■ ASSIGNED TASK: Starting at the line that contains "Image resolution: width=720" and stopping after the line that contains "(70, 1450).", rewrite only those records as a numbered list. Drop any blank lines, and leave the pictures out.

=== SUPPLIED DATA ===

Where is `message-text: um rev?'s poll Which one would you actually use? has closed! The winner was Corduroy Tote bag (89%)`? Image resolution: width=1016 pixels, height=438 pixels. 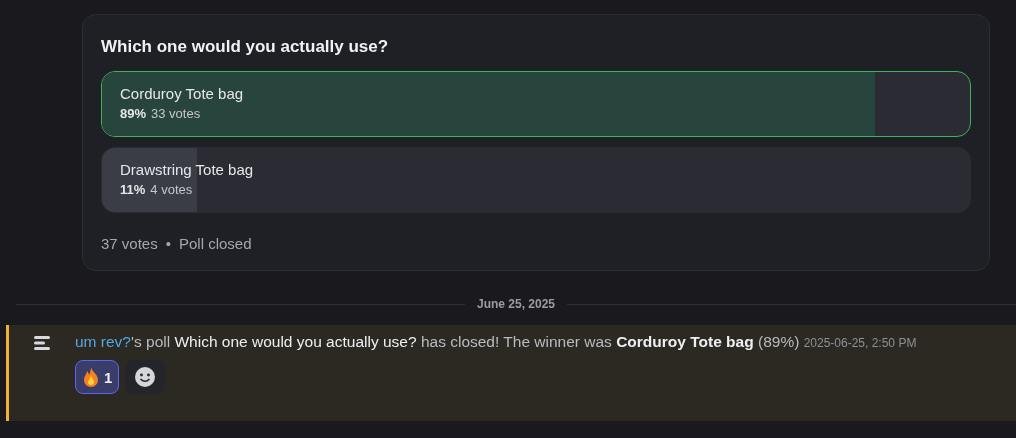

===
=== SUPPLIED DATA ===

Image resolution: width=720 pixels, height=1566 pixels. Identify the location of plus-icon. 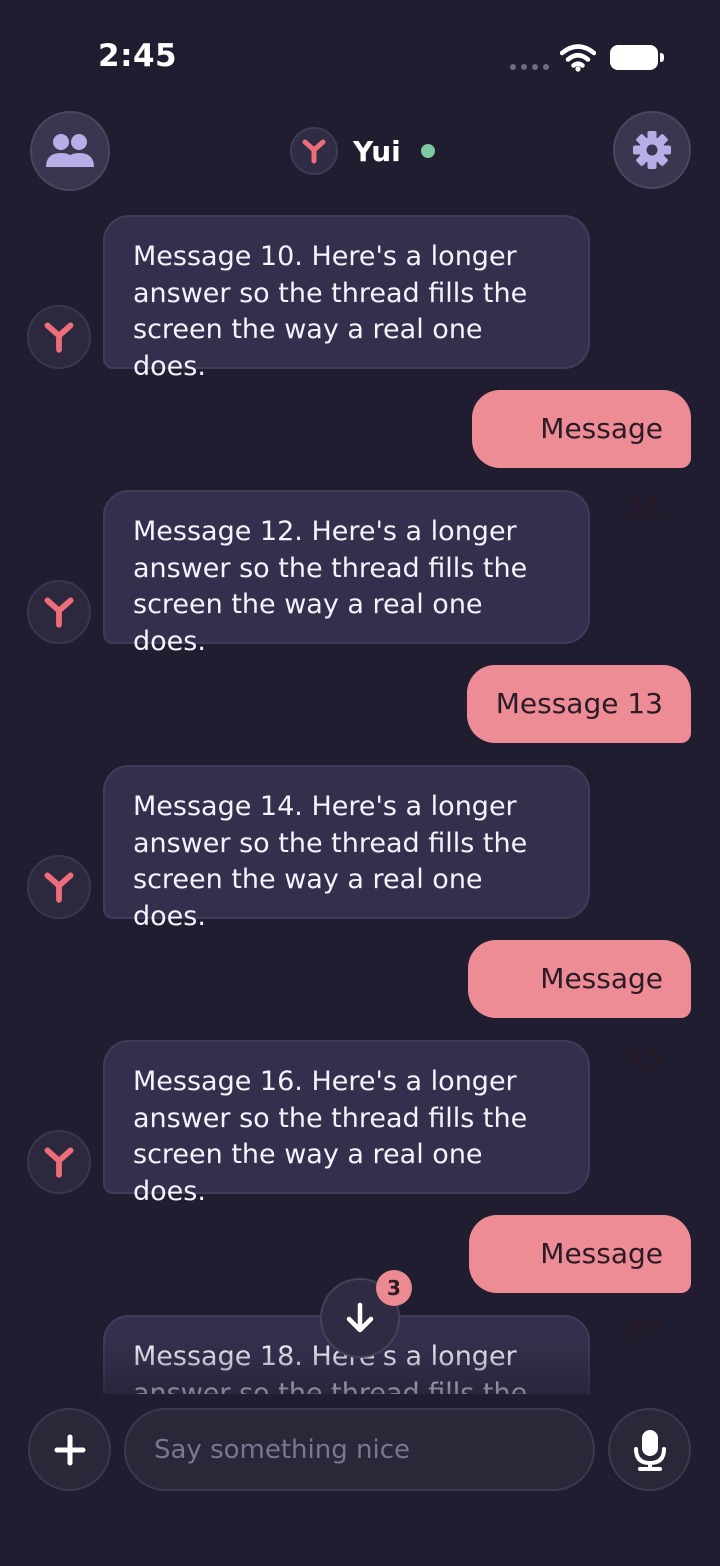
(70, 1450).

===
=== SUPPLIED DATA ===

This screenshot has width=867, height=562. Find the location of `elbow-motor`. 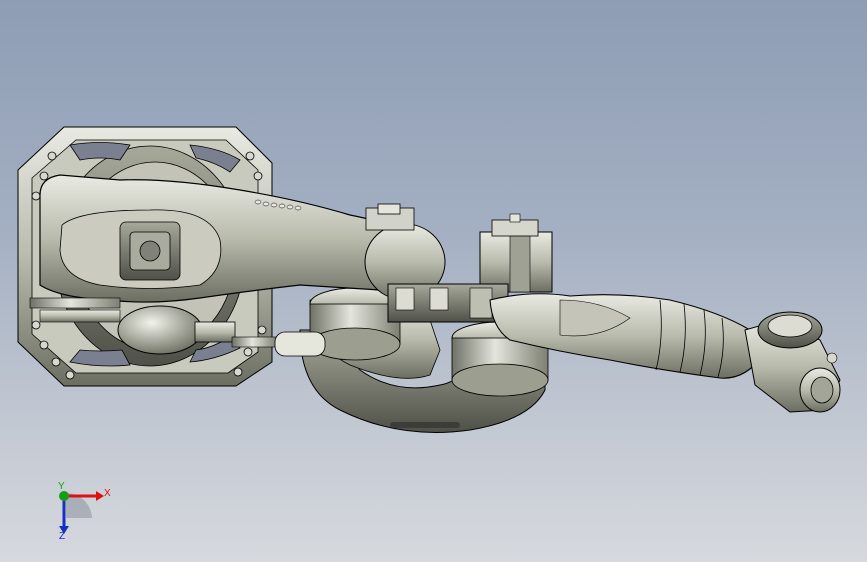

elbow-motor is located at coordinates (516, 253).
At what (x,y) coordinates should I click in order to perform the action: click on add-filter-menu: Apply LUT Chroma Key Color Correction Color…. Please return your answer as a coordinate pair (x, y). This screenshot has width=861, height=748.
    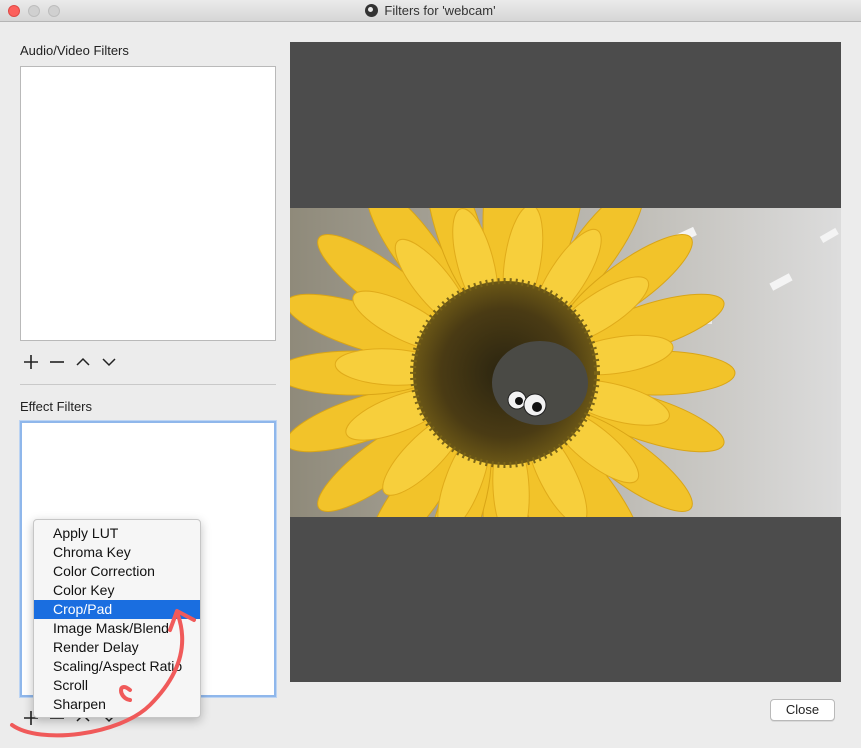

===

■ WRITTEN SOLUTION:
1. Image resolution: width=720 pixels, height=1566 pixels. Identify the location of plus-icon. 
2. (70, 1450).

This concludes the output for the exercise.